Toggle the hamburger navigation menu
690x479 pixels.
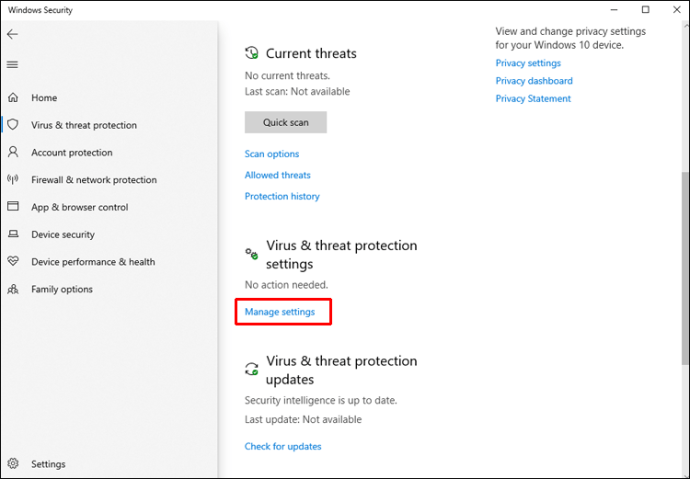(x=12, y=65)
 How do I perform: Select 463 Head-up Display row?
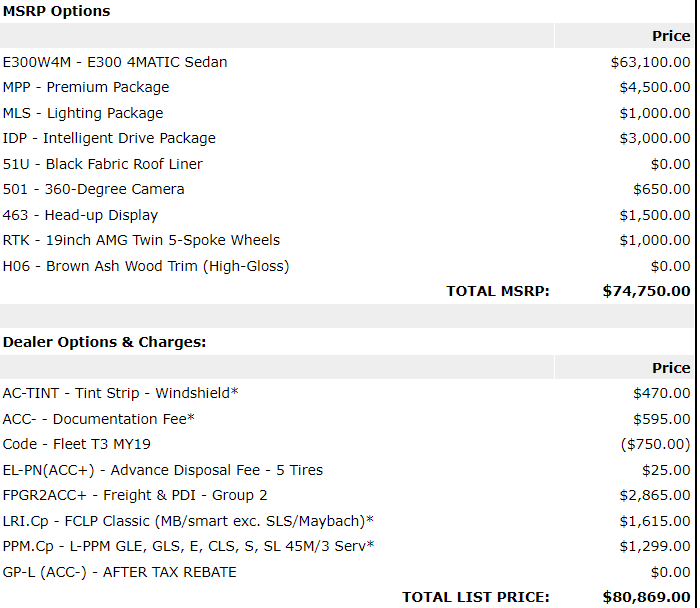[x=347, y=215]
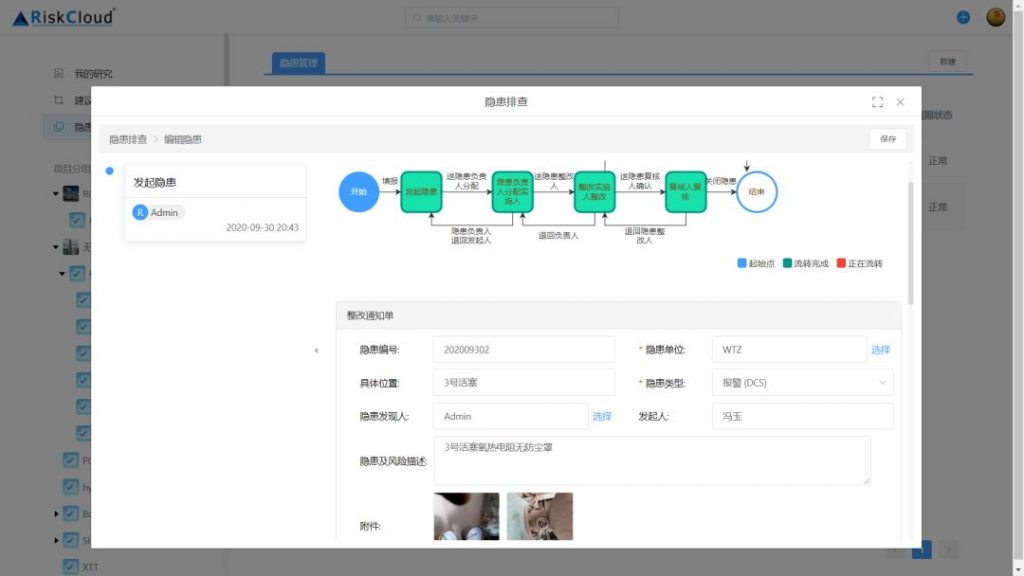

TASK DETAILS
Return every record exactly. Pictures stay out.

RESULT FOR THIS TASK
Toggle the hamburger navigation menu
690x479 pixels.
(x=12, y=65)
 How do I perform: Select 463 Head-up Display row?
[x=347, y=215]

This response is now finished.